The Costa Allegra, a cruise ship with over 1,000 people on board, is adrift without power in the Indian Ocean after a fire broke out in the engine room earlier today. Once the fire, which has now been extinguished, was started, a distress signal was sent out. Rescue efforts are underway as two tug boats, a motorboat, and a plane from the island country of Seychelles are en route to the imperiled vessel. The earliest assistance is expected to arrive by tomorrow morning. Currently, the ship is upright and stable, and emergency generators have kept the ship’s communications equipment running, according to an official from Costa Crociere (known as Costa Cruises in English), the cruise line to which the Costa Allegra belongs.
The Costa Allegra has 636 passengers and 413 crew members on board, and all are reportedly safe. The passengers are being kept in the ship’s main communal rooms, as opposed to their cabins, and they will likely spend tonight on the ship’s outside decks. The ship is located in an area of the Indian Ocean that is known for pirate attacks, adding urgency to the rescue operations. However, nine members of the Italian military are on board the ship, and these armed soldiers could help protect passengers from piracy, although no pirates have been seen in the area of the Costa Allegra, according to news reports.
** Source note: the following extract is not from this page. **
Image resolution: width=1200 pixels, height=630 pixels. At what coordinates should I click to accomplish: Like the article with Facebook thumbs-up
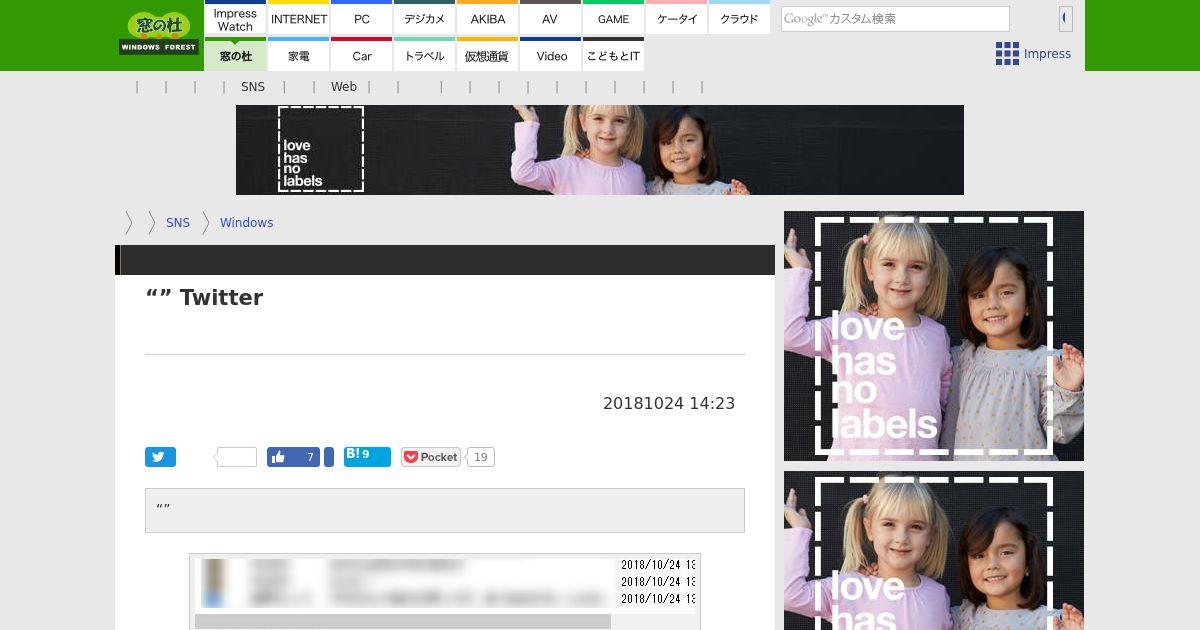click(293, 457)

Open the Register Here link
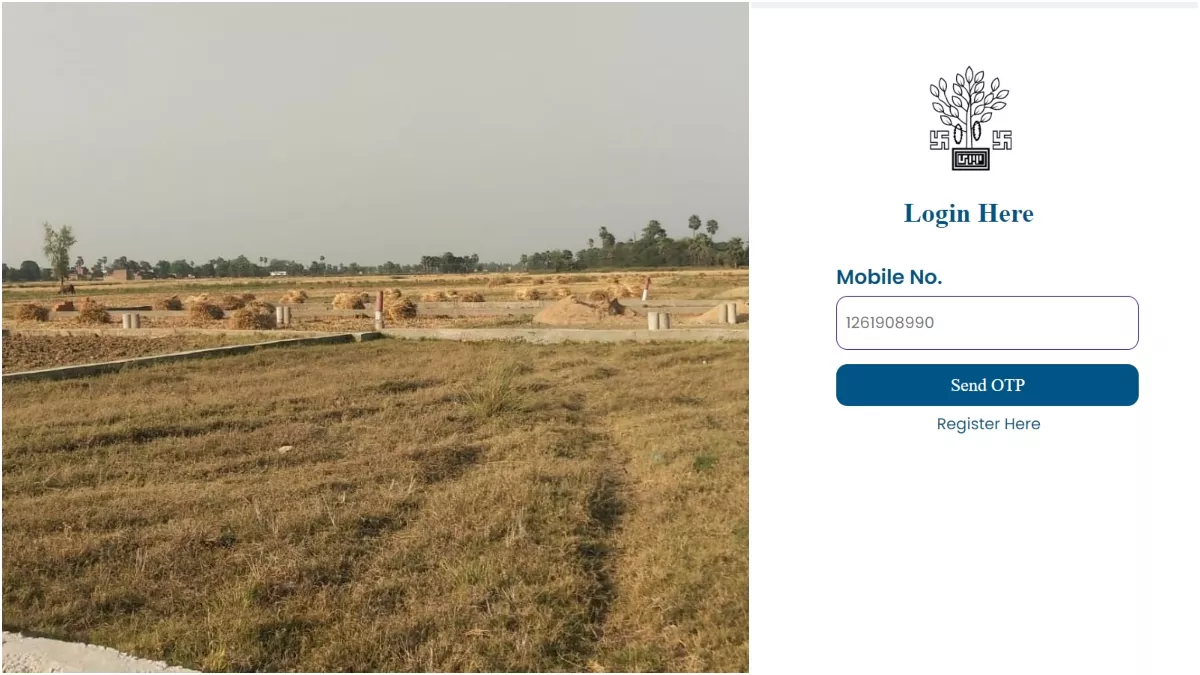(988, 424)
Just six weeks ago, another ship in Costa Cruises’ fleet, the Costa Concordia, hit a reef and began to sink off the coast of Isola del Giglio, Italy. The Costa Concordia was the largest passenger ship ever wrecked, and so far 25 people have been confirmed dead as a result of the disaster. Another seven passengers are missing, but they have long since been presumed dead. The Costa Concordia tragedy has been largely blamed on the captain of that vessel, Francesco Schettino, who stands accused of abandoning ship and manslaughter. Animosity toward Schettino only increased after a transcript of the exchange between the captain and the Italian Coast Guard, which occurred as the ship filled with water, came to light shortly after the accident.
Costa Cruises, which is owned by Carnival, is in the midst of a public relations crisis of the first proportion, one that will likely only get worse given the news out of the Indian Ocean today.